Start of DATA EXCERPTS
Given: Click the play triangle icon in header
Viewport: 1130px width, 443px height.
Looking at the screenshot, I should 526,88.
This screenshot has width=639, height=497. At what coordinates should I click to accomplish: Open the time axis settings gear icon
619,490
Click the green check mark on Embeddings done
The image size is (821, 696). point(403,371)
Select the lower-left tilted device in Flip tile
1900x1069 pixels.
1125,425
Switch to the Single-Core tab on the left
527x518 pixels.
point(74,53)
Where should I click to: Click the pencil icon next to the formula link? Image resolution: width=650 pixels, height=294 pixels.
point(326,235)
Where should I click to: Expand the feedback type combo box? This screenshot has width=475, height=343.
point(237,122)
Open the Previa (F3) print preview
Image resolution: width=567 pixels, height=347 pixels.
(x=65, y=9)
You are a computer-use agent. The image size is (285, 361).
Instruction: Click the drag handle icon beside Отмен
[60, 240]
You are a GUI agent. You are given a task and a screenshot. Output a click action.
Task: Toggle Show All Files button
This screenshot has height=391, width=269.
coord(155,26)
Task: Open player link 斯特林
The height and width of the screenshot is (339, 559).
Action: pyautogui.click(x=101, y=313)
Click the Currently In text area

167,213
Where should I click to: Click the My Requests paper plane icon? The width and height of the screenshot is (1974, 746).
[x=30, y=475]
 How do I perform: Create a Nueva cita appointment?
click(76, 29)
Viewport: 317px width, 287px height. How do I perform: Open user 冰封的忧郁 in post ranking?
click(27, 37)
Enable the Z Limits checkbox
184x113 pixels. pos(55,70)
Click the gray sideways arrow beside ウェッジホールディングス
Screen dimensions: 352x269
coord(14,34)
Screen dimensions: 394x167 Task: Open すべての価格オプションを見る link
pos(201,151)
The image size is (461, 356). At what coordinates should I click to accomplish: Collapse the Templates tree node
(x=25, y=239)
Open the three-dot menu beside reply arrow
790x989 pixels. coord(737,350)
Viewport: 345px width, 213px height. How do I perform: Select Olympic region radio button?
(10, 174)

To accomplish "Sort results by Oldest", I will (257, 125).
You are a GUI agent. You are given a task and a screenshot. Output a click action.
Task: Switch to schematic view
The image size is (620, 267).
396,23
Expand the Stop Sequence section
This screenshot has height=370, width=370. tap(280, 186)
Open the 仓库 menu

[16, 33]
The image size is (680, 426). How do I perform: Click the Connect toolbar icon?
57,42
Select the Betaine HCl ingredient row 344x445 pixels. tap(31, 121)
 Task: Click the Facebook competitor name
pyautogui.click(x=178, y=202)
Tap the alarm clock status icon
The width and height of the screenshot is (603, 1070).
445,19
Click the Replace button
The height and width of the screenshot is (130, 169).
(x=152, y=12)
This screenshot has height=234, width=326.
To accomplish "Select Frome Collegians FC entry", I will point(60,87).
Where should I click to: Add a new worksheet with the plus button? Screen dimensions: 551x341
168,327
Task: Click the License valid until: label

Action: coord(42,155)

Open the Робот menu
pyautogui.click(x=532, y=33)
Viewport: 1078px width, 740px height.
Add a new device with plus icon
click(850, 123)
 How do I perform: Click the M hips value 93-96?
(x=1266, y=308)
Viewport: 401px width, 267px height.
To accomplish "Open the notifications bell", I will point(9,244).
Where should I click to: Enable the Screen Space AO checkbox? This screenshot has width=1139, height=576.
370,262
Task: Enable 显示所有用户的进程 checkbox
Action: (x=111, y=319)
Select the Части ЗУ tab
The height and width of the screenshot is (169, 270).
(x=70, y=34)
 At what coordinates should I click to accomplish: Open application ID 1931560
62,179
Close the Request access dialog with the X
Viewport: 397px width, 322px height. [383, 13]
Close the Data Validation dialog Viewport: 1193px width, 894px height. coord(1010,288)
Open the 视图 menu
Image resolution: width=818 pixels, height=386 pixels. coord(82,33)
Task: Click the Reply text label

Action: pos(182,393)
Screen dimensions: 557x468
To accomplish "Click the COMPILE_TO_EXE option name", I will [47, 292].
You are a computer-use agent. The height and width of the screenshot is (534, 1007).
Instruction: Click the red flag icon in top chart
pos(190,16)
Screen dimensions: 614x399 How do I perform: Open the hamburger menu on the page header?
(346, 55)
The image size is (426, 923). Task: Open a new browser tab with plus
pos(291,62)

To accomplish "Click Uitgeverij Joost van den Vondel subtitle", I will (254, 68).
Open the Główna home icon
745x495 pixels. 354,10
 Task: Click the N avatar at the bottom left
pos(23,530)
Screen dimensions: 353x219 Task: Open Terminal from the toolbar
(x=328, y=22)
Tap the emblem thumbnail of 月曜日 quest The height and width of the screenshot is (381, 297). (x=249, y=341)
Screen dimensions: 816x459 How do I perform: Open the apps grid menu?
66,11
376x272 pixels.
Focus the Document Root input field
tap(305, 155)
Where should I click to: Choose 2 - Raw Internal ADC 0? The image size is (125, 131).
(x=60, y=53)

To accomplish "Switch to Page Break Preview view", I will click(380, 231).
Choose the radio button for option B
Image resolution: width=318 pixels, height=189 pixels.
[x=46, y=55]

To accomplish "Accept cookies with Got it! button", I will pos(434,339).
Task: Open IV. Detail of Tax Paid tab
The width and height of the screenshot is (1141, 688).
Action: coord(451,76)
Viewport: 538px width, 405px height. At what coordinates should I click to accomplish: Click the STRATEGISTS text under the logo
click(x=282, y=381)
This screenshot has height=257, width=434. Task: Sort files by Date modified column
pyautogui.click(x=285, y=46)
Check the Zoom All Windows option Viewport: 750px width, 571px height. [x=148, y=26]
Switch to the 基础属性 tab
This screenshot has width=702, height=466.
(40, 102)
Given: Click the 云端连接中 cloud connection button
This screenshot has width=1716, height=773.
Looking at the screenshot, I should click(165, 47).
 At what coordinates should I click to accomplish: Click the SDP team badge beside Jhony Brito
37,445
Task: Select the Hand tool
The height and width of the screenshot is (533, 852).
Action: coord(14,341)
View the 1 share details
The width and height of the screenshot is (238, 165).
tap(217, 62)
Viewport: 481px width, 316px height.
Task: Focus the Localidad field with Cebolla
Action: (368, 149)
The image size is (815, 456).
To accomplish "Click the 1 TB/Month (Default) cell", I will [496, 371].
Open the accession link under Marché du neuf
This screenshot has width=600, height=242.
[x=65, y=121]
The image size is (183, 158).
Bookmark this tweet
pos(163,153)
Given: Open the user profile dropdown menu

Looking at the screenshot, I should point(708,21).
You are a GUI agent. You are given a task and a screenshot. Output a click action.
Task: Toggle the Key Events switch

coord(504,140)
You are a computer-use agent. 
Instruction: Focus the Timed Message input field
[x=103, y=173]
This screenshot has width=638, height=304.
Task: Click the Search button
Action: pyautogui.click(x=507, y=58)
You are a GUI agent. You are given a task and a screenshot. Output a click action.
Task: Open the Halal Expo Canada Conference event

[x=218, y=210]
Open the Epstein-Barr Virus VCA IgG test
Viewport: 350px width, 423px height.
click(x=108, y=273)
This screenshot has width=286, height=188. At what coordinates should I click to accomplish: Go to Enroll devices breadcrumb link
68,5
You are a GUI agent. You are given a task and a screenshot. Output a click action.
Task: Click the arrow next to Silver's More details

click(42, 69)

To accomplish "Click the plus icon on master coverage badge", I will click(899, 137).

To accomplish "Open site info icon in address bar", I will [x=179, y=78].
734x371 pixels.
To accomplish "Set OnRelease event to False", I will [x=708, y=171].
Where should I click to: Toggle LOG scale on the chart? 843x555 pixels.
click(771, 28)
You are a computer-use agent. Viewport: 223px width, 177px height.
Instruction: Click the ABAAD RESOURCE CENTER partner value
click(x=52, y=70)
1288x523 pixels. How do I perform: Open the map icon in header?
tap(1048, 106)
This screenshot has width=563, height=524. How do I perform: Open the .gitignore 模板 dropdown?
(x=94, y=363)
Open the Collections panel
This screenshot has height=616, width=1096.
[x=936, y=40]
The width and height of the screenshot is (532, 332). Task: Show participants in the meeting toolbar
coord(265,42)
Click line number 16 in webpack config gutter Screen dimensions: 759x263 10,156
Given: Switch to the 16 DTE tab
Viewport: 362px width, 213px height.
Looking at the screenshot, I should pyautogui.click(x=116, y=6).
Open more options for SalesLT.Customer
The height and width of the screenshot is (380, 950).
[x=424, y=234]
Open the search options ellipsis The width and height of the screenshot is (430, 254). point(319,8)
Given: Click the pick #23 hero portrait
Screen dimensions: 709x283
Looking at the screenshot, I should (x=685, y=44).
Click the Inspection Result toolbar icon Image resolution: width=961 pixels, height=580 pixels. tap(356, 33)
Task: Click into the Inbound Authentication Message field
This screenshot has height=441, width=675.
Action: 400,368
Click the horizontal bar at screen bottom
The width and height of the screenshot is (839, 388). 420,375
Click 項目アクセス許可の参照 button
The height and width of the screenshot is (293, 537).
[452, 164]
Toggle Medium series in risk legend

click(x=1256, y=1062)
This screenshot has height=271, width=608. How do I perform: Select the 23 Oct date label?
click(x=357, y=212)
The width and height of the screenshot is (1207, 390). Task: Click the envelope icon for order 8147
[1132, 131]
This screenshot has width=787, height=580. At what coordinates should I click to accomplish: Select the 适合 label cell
End of DATA EXCERPTS
▶ [PROBLEM DESCRIPTION]
Each line of the records, from the opening one through the line holding "You are a computer-use agent. The image", should be restated word for word, with nothing else in the answer.

▶ [EXERCISE OUTPUT]
Given: Click the play triangle icon in header
Viewport: 1130px width, 443px height.
Looking at the screenshot, I should 526,88.
This screenshot has width=639, height=497. At what coordinates should I click to accomplish: Open the time axis settings gear icon
619,490
Click the green check mark on Embeddings done
The image size is (821, 696). point(403,371)
Select the lower-left tilted device in Flip tile
1900x1069 pixels.
1125,425
Switch to the Single-Core tab on the left
527x518 pixels.
point(74,53)
Where should I click to: Click the pencil icon next to the formula link? Image resolution: width=650 pixels, height=294 pixels.
point(326,235)
Where should I click to: Expand the feedback type combo box? This screenshot has width=475, height=343.
point(237,122)
Open the Previa (F3) print preview
Image resolution: width=567 pixels, height=347 pixels.
(x=65, y=9)
You are a computer-use agent. The image size is (285, 361).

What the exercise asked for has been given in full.